Yachine-Eusebio, duel de géants
Deux astres. Deux idoles éternelles. Deux guides. Quand l’URSS et le Portugais croisent le fer sur le sol anglais, le 28 juillet 1966, l’écrin de Wembley garni de 88.000 spectateurs n’a d'yeux que pour Lev Yachine et Eusebio. Respectivement Ballon d’Or 1963 et Ballon d’Or 1965, le gardien soviétique et l’attaquant portugais sont les deux ayant hissé leur nation jusqu’en demi-finales. Une première dans l’histoire des deux pays désormais transcendés par des générations de joueurs éminemment talentueux. Battue par l’Allemagne de l’Ouest et sa révélation Beckenbauer, l’URSS entend finir en beauté son tournoi face à des Lusitaniens terrassés aux portes de la finale par les "Three Lions" de Bobby Charlton.
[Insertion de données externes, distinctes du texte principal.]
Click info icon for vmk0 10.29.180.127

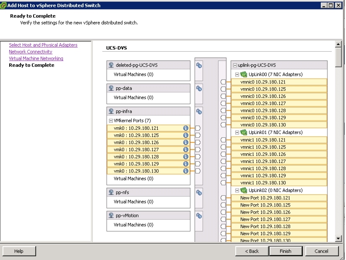click(186, 150)
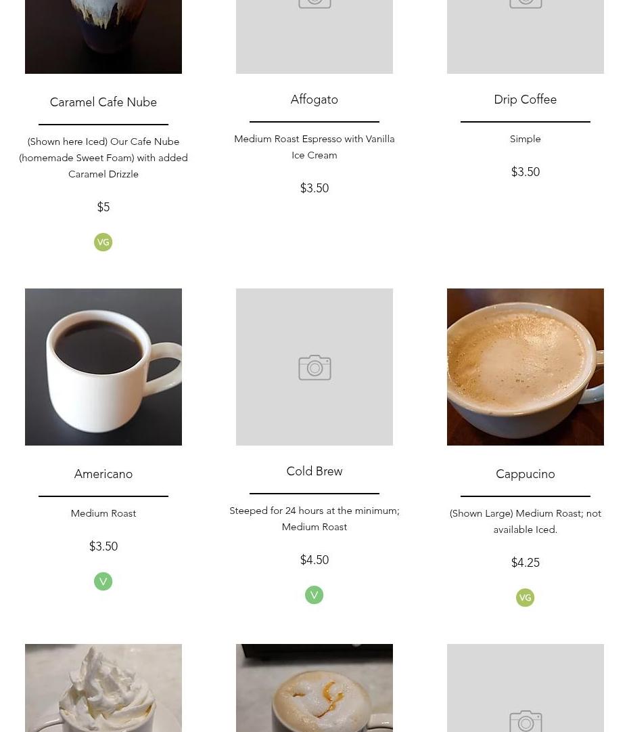Viewport: 629px width, 732px height.
Task: Open the Caramel Cafe Nube drink photo
Action: [x=103, y=37]
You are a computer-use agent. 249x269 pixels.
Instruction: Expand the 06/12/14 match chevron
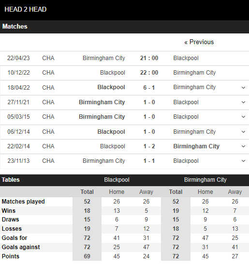(243, 132)
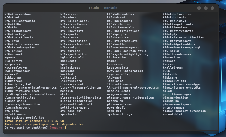The image size is (226, 137).
Task: Close the Konsole window using rightmost circle button
Action: (x=212, y=8)
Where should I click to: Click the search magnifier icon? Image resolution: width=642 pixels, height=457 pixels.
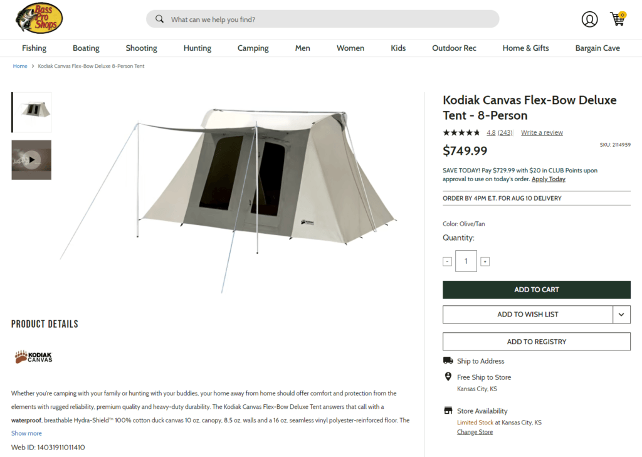[159, 19]
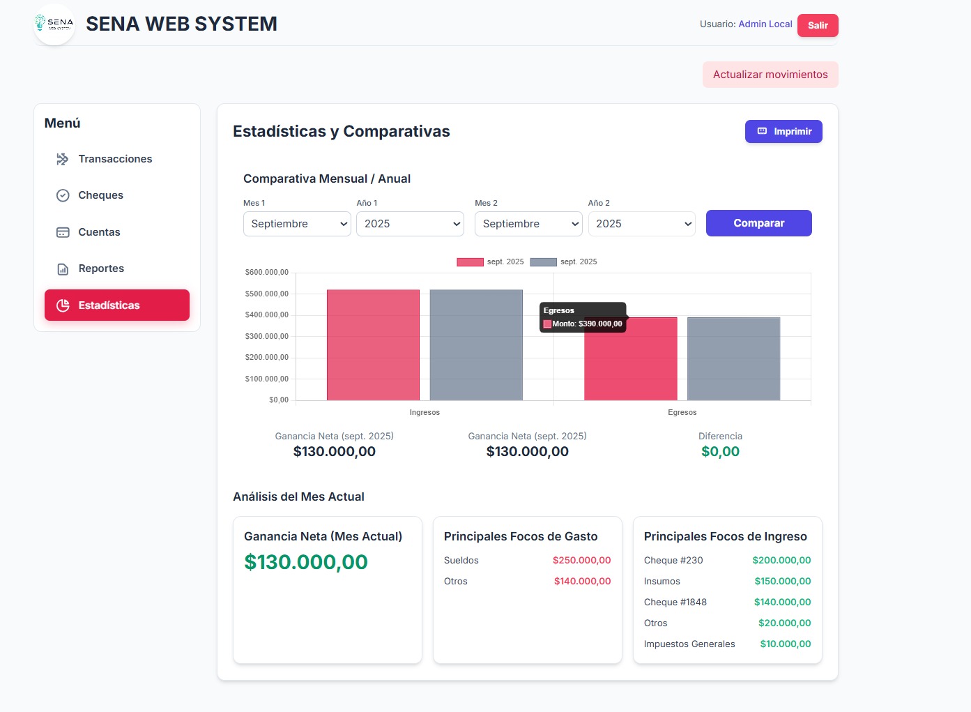Viewport: 971px width, 712px height.
Task: Open the Año 1 year dropdown
Action: (410, 224)
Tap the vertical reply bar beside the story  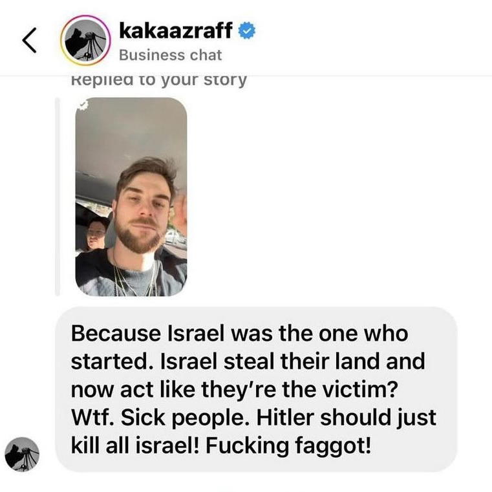57,197
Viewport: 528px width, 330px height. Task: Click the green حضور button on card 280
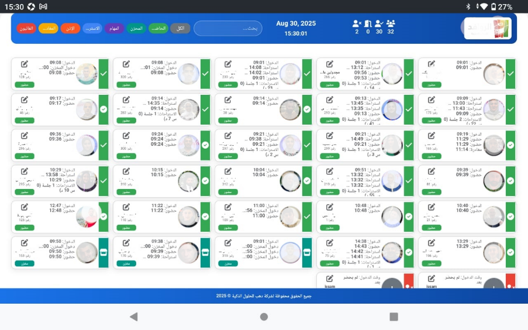point(126,121)
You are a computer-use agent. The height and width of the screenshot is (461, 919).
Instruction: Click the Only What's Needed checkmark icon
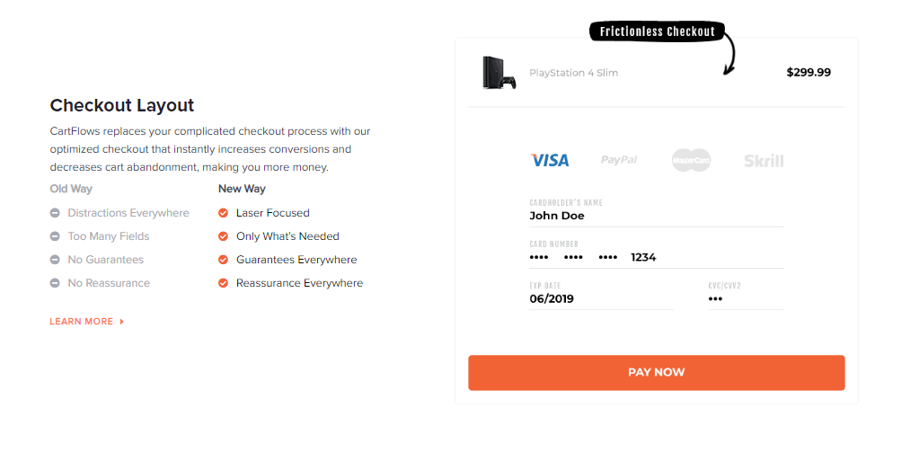[224, 236]
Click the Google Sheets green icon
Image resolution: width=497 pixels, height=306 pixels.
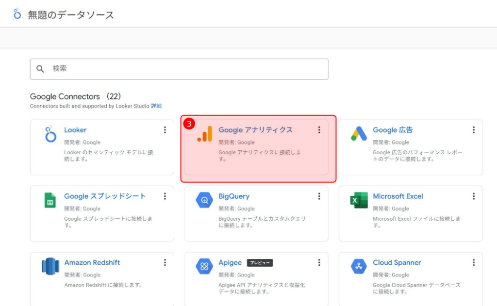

Et alors qu’on s’attend à un match fastidieux en raison de la fatigue accumulée par les deux équipes (quatrième match en huit jours), les débats tiennent finalement toutes leurs promesses. Eusebio ouvre la marque sur penalty – meilleur scoreur de la compétition avec 9 buts –, avant que Malofeev n’égalise. Il faut un immense Yachine, auteur de nombreux arrêts, pour retarder l’inévitable avec Torres en fin de match. Symbole de cette rencontre à part, Yachine et Eusebio quitteront Wembley bras dessus, bras dessous. Comme des seigneurs d’une autre époque.
Butt, l’Allemand chanceux
Dans la mémoire collective allemande, Hans-Jörg Butt reste ce gardien spécialiste des tirs de penalty avec vingt-six buts inscrits au cours de sa carrière en Bundesliga. Une singularité qui lui a valu, un jour, d’essuyer les quolibets après avoir encaissé un but dès l’engagement avec le Bayer Leverkusen contre Schalke alors qu’il venait tout juste de donner l’avantage aux siens et qu’il regagnait ses cages. Mais l’histoire du portier passé par Benfica et le Bayern Munich ne se résume pas qu’à ça. Lors du Mondial 2010 en Afrique du Sud, Butt profite du forfait d’Adler afin d’endosser le rôle de doublure de l’insubmersible Manuel Neuer. Dans l’ombre du géant, il assiste au parcours de l’Allemagne jusqu’en demi-finales contre l’Espagne. Et alors que la Mannschaft s’attend à une bataille prestigieuse face à l’Uruguay pour la troisième place, le sélectionneur Joachim Löw lui offre la chance de revêtir la tunique de son pays pour la première et unique fois en Coupe du monde. Un privilège pour Butt qui, du haut de ses trente-six ans, n’avait jusqu’ici honoré que trois sélections en matchs amicaux. Et qu’importe si le gardien cède à deux reprises devant Cavani et Forlan lors de la victoire allemande (2-3). Le souvenir restera indélébile, la fierté éternelle.